If the bank was not solvent when the bonuses were awarded, Levitin explained, the payout could be considered a “fraudulent transfer.” One successful claim could challenge all of the bank’s bonuses. A Lehman spokesperson could not be reached for comment.
The Lehman bonuses likely will be scrutinized under bankruptcy rules that govern constructive fraudulent conveyance or preference payments. In 2005, Congress passed The Bankruptcy Abuse Prevention and Consumer Protection Act, allowing trustees and creditors to examine bonus pay under those two scenarios.
Rules related to constructive fraudulent conveyance allow creditors to examine two years worth of bonus pay in determining whether executives will have to return the payouts to the bankrupt company’s trustee, says Jack Williams, a managing director at BDO Consulting and a bankruptcy professor at Georgia State University’s College of Law.
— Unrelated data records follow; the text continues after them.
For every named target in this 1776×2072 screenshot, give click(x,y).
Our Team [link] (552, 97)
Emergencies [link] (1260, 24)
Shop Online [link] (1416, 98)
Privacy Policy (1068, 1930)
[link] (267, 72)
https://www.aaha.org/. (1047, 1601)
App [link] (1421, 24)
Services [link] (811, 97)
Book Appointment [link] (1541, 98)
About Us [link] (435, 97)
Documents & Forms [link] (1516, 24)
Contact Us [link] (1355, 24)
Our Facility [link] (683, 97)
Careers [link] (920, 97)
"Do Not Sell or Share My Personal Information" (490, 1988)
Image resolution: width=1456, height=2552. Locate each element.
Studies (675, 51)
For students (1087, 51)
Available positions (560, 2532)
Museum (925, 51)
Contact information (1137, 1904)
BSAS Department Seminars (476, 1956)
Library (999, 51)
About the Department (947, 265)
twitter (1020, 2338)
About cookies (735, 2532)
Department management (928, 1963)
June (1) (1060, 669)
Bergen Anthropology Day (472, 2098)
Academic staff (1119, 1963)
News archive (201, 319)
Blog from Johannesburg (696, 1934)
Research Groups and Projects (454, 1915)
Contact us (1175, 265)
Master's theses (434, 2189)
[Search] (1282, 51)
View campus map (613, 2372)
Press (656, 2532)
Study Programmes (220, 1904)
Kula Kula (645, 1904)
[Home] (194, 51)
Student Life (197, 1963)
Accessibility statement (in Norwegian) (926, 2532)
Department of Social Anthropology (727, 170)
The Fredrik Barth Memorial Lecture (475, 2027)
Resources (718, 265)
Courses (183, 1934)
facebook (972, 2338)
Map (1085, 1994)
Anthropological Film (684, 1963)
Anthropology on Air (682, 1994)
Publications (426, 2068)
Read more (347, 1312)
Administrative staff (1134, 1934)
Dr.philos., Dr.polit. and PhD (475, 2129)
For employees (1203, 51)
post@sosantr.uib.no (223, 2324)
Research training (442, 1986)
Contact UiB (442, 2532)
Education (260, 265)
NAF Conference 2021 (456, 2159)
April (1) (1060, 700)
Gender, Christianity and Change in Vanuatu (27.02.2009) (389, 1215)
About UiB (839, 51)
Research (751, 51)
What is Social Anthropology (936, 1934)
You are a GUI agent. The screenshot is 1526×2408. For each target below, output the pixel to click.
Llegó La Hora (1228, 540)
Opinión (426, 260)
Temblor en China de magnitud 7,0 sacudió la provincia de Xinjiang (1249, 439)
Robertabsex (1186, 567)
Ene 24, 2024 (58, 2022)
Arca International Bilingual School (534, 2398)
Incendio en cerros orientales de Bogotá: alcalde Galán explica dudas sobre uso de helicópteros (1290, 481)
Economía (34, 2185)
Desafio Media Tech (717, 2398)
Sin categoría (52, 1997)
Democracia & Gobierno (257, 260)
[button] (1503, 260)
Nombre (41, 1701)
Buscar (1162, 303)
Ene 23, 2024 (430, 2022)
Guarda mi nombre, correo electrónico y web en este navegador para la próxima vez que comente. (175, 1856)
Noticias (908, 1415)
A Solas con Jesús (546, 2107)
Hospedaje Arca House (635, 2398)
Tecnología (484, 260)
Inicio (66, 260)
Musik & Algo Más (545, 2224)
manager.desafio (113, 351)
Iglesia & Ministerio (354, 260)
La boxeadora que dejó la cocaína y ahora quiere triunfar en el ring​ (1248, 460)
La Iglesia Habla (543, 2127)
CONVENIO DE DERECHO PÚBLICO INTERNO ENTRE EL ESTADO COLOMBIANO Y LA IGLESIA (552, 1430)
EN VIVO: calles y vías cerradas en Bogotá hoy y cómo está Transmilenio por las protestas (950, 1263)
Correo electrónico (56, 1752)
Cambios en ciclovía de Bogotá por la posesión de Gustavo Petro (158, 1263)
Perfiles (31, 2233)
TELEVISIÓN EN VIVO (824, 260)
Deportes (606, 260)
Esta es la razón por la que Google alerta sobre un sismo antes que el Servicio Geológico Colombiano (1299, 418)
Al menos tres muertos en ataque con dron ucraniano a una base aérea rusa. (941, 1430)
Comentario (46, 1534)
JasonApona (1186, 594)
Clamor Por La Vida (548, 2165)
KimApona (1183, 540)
Preference-payment rules allow creditors to look back one year if the executive or officer receiving the bonus is considered an “insider” under bankruptcy rules, says Hal Schaeffer, president of D&H Credit Services. Otherwise, preference claims extend back only about three months.
Preference claims are meant to prevent an insolvent company from favoring one creditor at the expense of another. In practical terms, the bankrupt company has the right to sue vendors to force them to return payments that were made within 90 days of the bankruptcy filing.